Corrigindo essas áreas frias em vidros submetidos ao processo de têmpera
Quem já trabalhou com vidros em processos de têmpera sabe bem o quanto o estresse interno pode ser problemático. É preciso que a temperatura esteja exatamente correta, caso contrário, tudo vai dar errado. Mas, quando se lida com formas complexas – como frascos, condensadores ou peças personalizadas para laboratórios – os fornos convencionais geralmente não são suficientes.
Isso resulta em “zonas frias”, ou seja, áreas onde o ar não consegue circular, deixando o vidro em condições inadequadas. E, como todos sabemos, um resfriamento desigual leva à quebra do vidro.
Por que o infravermelho funciona tão bem
O ar é lento. Por isso, usamos lâmpadas de infravermelho de onda curta. A vantagem do infravermelho é que ele não precisa “fluir” ao redor do vidro; ele viaja em linha reta e atinge diretamente a superfície do vidro. Para que isso funcione com peças complexas, não basta colocar apenas uma lâmpada lá. É preciso dispor delas em diferentes ângulos. Ao posicionar as lâmpadas em alturas e ângulos diferentes, é possível aquecer todo o vidro ao mesmo tempo. Assim, não há mais necessidade de adivinhar onde está o ponto frio.
As desvantagens
Geralmente, usamos tubos halógenos de quartzo de alta potência. Isso é bom, pois acelera o processo de aquecimento. Mas há um problema: aplicar tanta energia em um espaço pequeno causa muito estresse no fornecimento de energia. Se os cabos ou contatos não suportarem essa corrente elevada, a lâmpada pode queimar imediatamente. Vale a pena verificar cuidadosamente os cabos antes de ligar o equipamento.

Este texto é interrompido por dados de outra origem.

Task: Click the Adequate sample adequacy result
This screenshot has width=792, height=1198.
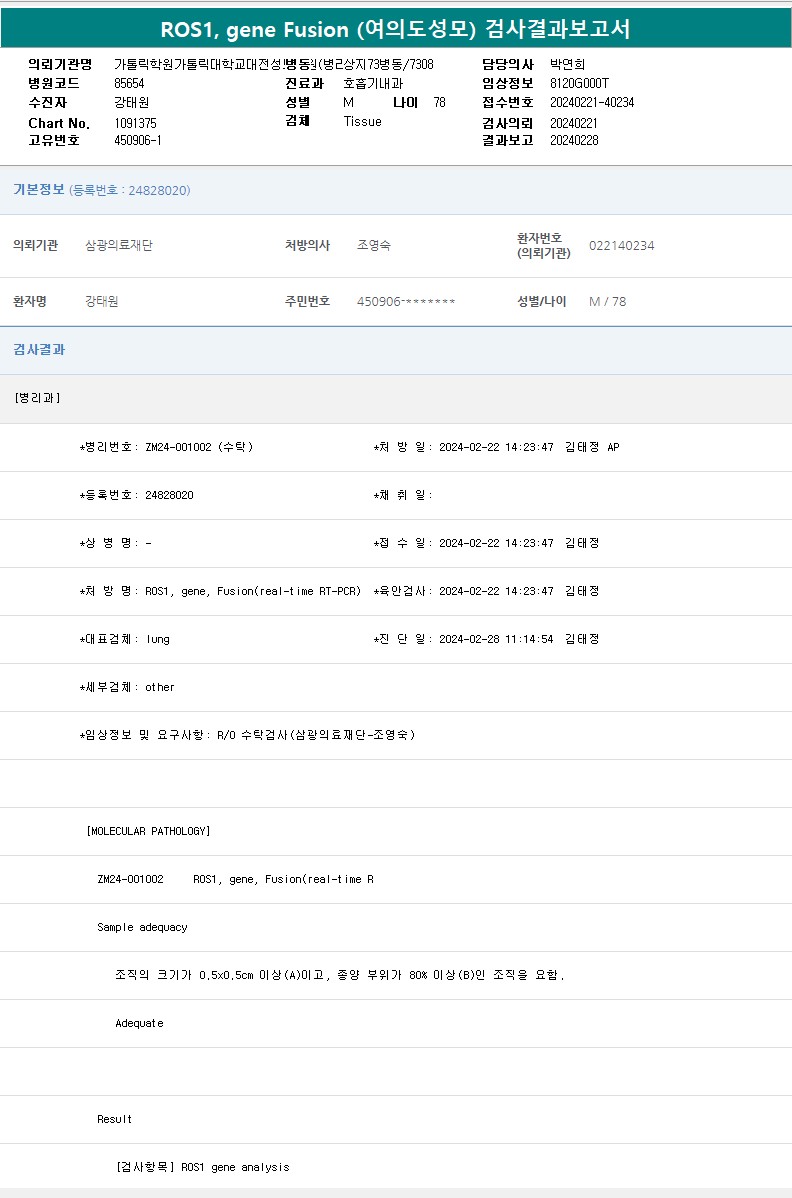Action: (x=139, y=1023)
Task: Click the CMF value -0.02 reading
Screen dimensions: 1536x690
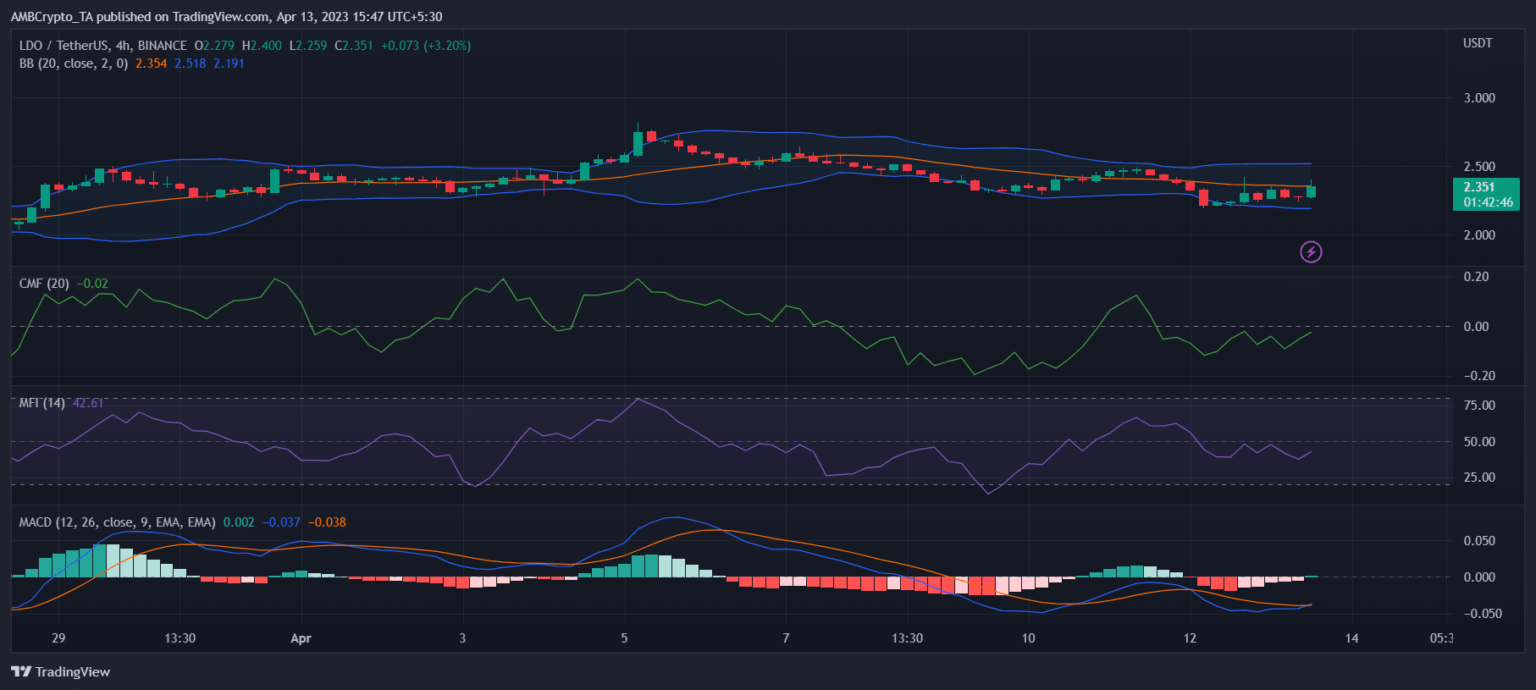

Outro problema é a distância entre a lâmpada e o vidro. O infravermelho de onda curta é absorvido rapidamente. Isso é bom em termos de velocidade, mas se a lâmpada estiver muito perto do vidro, a superfície será superaquecida. É preciso encontrar o equilíbrio certo: perto o suficiente para ser eficaz, mas longe o suficiente para evitar choques térmicos.
Manutenção
Usamos conectores padrão R7 ou SK15. Por quê? Porque, quando uma lâmpada queima, não queremos nos preocupar em procurar por peças substitutas difíceis de encontrar. Basta substituí-la e continuar com o trabalho.
Também recomendamos o uso de invólucros de vidro de quartzo. Eles resistem ao calor sem ficarem turvos com o tempo.
Dica final: mantenha-os limpos. Algumas impressões digitais ou camadas de poeira podem parecer inofensivas, mas causam pontos quentes no quartzo. Isso costuma ser a causa da queima prematura da lâmpada. Uma limpeza rápida evita muitos problemas.